Floyd, seorang pria kulit hitam tak bersenjata, meninggal pada 25 Mei setelah seorang polisi kulit putih, sejak didakwa dengan pembunuhan, berlutut di lehernya selama beberapa menit.

“Minggu terakhir ini sangat gelap. Saya gagal mempertahankan emosi saya,” Hamilton, 35, mengatakan.

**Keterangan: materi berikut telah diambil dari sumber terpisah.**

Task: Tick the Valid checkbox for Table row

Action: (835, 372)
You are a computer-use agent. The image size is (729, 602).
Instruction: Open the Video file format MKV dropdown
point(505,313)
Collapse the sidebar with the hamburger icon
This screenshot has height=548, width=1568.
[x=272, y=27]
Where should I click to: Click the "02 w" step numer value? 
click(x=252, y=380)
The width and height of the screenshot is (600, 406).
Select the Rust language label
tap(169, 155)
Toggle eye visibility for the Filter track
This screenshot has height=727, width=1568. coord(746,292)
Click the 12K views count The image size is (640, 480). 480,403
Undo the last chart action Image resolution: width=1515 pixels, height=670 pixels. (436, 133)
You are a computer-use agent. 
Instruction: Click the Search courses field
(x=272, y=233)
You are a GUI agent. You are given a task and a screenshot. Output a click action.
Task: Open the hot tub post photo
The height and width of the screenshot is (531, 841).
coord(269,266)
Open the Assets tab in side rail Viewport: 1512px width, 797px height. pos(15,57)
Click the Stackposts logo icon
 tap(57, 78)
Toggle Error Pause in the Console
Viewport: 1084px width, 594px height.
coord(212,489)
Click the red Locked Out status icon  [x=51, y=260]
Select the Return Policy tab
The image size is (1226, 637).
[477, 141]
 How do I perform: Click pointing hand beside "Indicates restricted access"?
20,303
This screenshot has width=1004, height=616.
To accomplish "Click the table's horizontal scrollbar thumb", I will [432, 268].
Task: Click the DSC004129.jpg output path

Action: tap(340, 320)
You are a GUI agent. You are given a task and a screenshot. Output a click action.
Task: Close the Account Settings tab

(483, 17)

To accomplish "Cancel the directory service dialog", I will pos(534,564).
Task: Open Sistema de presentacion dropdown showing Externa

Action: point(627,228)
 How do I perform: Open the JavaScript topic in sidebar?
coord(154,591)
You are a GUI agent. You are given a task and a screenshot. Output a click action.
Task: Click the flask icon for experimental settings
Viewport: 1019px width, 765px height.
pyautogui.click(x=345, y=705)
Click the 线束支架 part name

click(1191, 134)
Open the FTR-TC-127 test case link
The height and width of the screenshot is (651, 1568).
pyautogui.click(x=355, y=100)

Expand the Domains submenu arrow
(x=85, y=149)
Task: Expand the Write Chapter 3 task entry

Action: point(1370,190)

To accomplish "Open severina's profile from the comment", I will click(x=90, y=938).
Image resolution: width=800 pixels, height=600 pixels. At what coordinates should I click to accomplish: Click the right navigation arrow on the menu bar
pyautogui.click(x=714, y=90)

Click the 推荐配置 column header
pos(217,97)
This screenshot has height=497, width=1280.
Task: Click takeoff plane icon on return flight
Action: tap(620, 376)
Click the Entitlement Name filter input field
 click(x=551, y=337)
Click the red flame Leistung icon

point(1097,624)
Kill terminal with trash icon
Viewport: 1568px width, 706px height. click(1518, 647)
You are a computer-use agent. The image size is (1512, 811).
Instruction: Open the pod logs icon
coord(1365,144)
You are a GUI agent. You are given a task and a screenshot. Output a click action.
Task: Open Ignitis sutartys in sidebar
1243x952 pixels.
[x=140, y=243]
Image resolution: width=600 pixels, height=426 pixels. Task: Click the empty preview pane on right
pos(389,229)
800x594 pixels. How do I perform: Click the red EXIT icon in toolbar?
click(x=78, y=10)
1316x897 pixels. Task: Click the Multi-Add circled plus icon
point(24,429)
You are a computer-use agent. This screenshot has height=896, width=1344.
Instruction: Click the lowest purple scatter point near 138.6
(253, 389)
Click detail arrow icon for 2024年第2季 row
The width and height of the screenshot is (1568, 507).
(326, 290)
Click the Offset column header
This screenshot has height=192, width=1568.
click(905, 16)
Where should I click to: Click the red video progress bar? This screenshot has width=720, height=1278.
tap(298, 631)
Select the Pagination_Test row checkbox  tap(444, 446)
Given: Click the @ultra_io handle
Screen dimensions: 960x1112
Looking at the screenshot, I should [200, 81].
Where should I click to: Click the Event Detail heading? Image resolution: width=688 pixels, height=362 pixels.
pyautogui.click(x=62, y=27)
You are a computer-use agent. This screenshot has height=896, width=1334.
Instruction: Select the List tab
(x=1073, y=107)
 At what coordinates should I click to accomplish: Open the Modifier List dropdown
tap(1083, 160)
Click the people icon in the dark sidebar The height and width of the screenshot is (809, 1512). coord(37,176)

“Aku merasakan begitu banyak kemarahan, kesedihan dan ketidakpercayaan.”
Pada hari Minggu Hamilton, pembalap kulit hitam pertama Formula 1, mengecam tokoh F1 senior lainnya karena tidak berbicara, mengatakan: “Saya melihat kalian yang tetap diam, beberapa dari Anda bintang terbesar namun Anda tetap diam di tengah ketidakadilan . “

Itu mendorong sejumlah pendorong top untuk mengekspresikan kemarahan mereka sendiri di media sosial.

Pada hari Selasa, Hamilton mengeluarkan pernyataan lain, mengatakan bahwa ia “sepenuhnya diliputi kemarahan ketika melihat pengabaian terang-terangan seperti itu bagi kehidupan orang lain”.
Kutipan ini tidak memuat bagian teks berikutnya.